* [TAREAS DEL EJERCICIO]
1 – Responde estas preguntas según el texto sobre la visita al dentista:
(a) ¿De qué provincia es el dentista?
(b) ¿Cuánto dura el trayecto en metro?
(c) ¿En qué tipo de asientos va sentado en el vagón?
2 – Enumera todos los temas de los que hablan el dentista y el paciente durante la consulta, según el texto sobre la visita al dentista.
3 – Prosigue el texto sobre la visita al dentista a partir de su última frase.

* [TEXTO PARA ANALIZAR]

Salgo de la consulta del dentista, sita en un barrio muy alejado del edificio en el que vivo. El doctor, aunque ha echado ya raíces en Madrid, es zamorano y pariente mío. Hablamos de nuestros orígenes mientras estoy tumbado y me hurga en la boca con el instrumental: hablamos de Zamora, de Fermoselle, de los viejos antepasados que cruzaron el charco, de antiguas historias familiares, del miedo a sentarse en ese sillón para que te exploren los dientes y las encías. Allá donde vayas, en esta ciudad inmensa, siempre habrá alguien de tu tierra. Lo cual supone un consuelo y un orgullo.
Pero también supone un consuelo salir a pasear, o meterse en el metro, y que nadie te conozca y menos aún te reconozca. Es algo parecido a la felicidad. Salgo de la consulta y llevo la boca repleta de algodones y de sangre, y tengo las habituales ojeras repentinas que nos salen en mitad de estos trances, y entro en el metro para un trayecto de unos treinta y cinco minutos, y descubro con sorpresa y alegría que nadie me mira. Tengo el interior de la boca como si me hubiesen metido dentro un trapo, y un carrillo hinchado no por culpa del tratamiento, sino de esos algodones que impiden que la lengua recorra los viejos intersticios y reconozca la bóveda del paladar, igual que si fuese un viejo caracol reconociendo la carcasa o la concha bajo la que vive. Y, sin embargo, nadie me hace sentir un bicho raro con su mirada. Esto es una bendición. En una ciudad pequeña, las cabezas ya se hubieran vuelto a mi paso. Aquí, en las sillas de plástico del vagón en las que estoy sentado, nadie lo advierte, o le da igual. Le dejan a uno en paz. No hay que responder preguntas, no es necesario dar explicaciones, no tenemos que suportar un chiste malo sobre nuestro aspecto, nadie te dice lo que piensa ni señala lo que ve. Tú haces lo mismo. La razón para que este tipo de situaciones se asemeje a la felicidad es porque supone libertad. Libertad para ir como te dé la gana (o como te haya tocado, en este caso al salir del dentista). Ya conocen ese viejo caso: alguien, en una ciudad pequeña, se compra una prenda que nadie utiliza aún en nuestras calles; nos pregunta qué tal le sienta; y decimos que bien, que sí, que esa prenda es la bomba, que es original y distinta. Pero aconsejamos que no se la ponga en una ciudad pequeña. Te machacarían, decimos; acabarían con tu reputación. Te señalarían con el dedo, como si aún estuviéramos en una sociedad franquista.

* [DATOS EXTRAÍDOS]

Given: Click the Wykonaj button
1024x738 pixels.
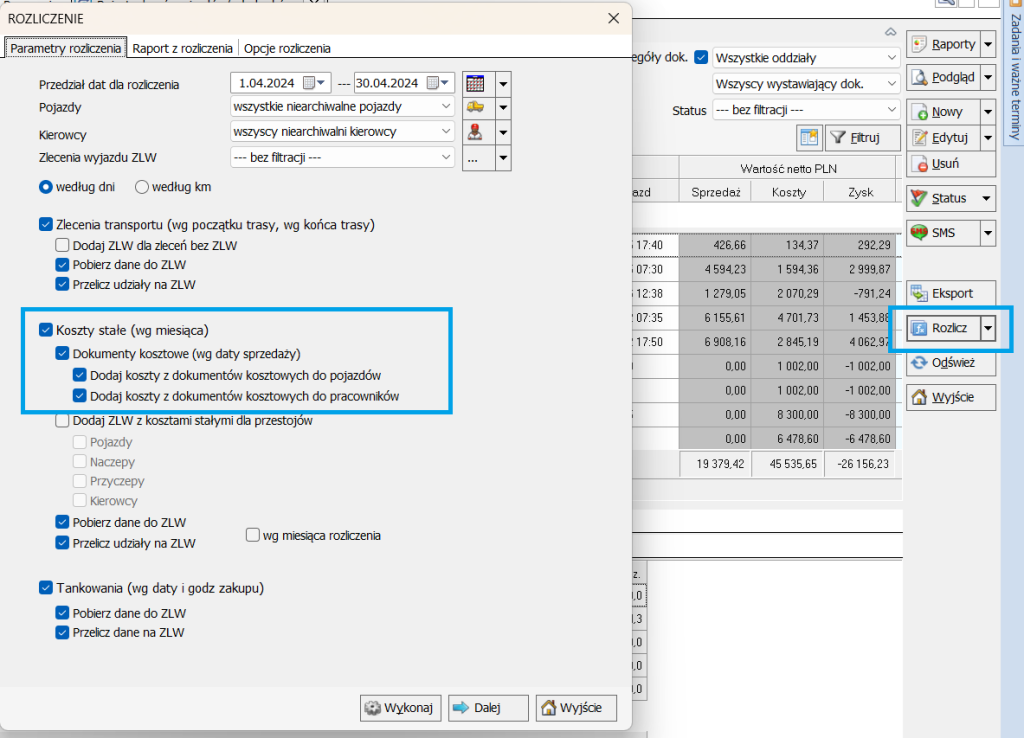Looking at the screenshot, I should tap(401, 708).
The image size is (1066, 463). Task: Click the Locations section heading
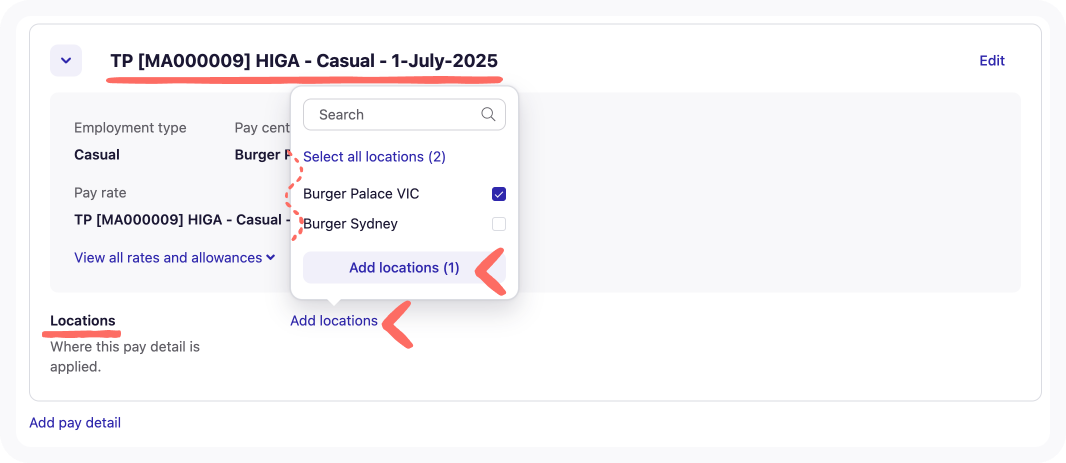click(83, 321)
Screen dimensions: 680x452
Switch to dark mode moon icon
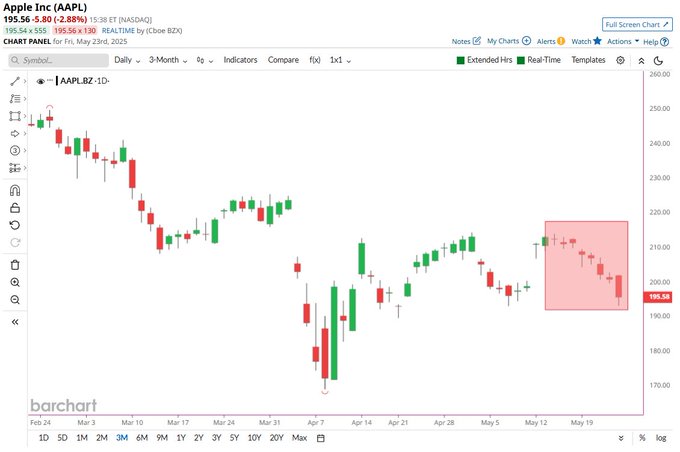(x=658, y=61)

==

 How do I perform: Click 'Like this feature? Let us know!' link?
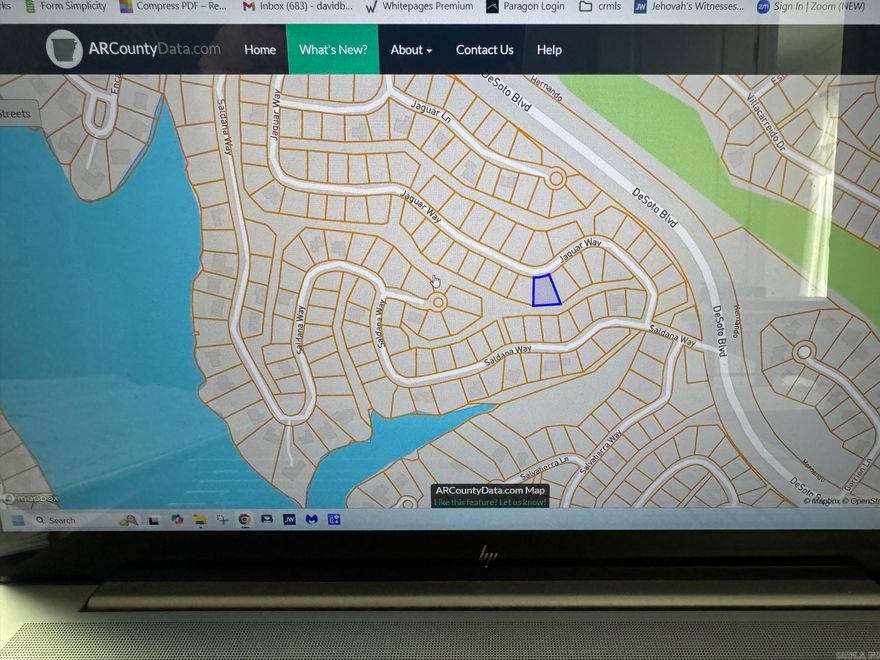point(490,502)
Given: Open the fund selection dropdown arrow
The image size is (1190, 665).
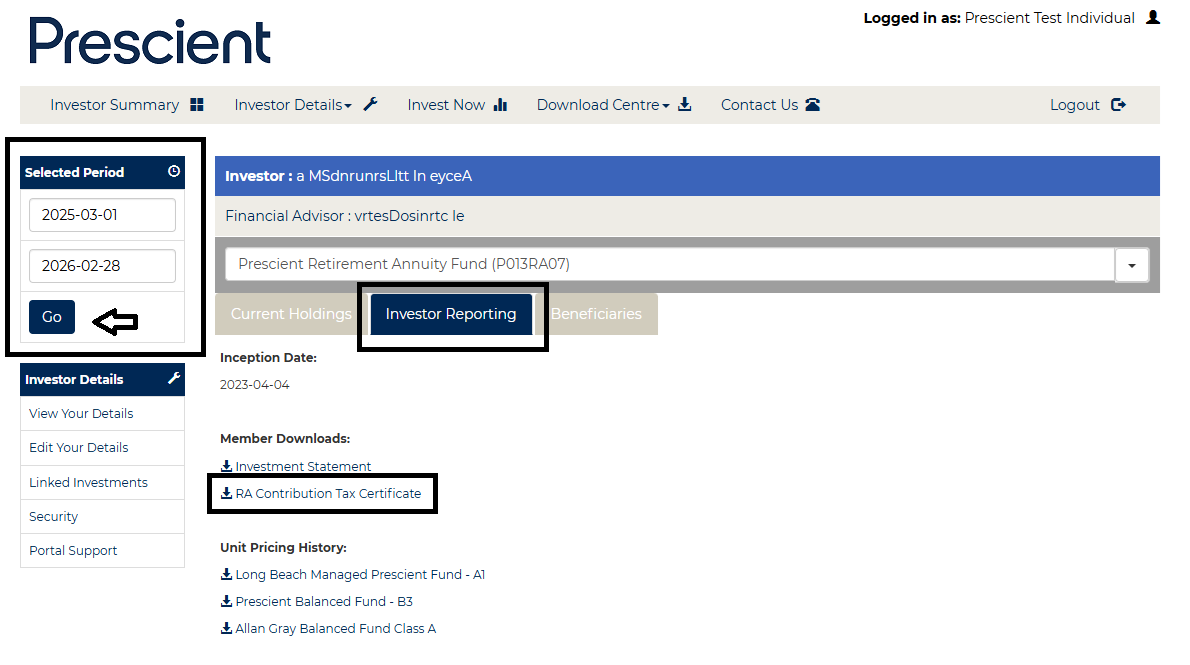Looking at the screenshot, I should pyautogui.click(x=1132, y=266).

* [TUS RESPUESTAS]
1 –
(a) De Zamora: es zamorano.
(b) Unos treinta y cinco minutos.
(c) En sillas de plástico.

2 –
- Zamora
- Fermoselle
- Los viejos antepasados que cruzaron el charco
- Antiguas historias familiares
- El miedo a sentarse en ese sillón para que te exploren los dientes y las encías

3 –
Caminar por una ciudad que no es la tuya, y que además es inmensa, posee esa indudable ventaja: moverse por ahí como a uno le salga del escroto. En las ciudades pequeñas y en los pueblos estamos demasiado constreñidos por el qué dirán. Demasiado expuestos a la mirada ajena y a la censura popular y vecinal. Conozco a gente que ya no lo soporta, que odia esta situación. Nos causa embarazo salir del peluquero, por si algún conocido nos para y se ríe de nuestro posible cambio de imagen. Nos da apuro ir al mercadillo, si tenemos fama de pertenecer a la alta sociedad. Nos da vergüenza ir a Zara, si antes solíamos comprarlo todo en el mercadillo. “Atajaré por esta calle para que no me vean”, dicen algunos. “No es conveniente para mi imagen que me encuentren allí”, dicen otros. Salgo, pues, de la consulta, y, aunque las visitas al dentista jamás suponen un motivo de alegría, voy doblemente reconfortado: porque me ha atendido alguien que es de mi tierra y de mi misma sangre y que ha sabido echar raíces sin renegar de sus orígenes, y porque al caminar por la calle y meterme en el metro, con los carrillos como si me hubiera comido la cabeza de algún enemigo, nadie repara en mí ni me censura ni me señala con el dedo.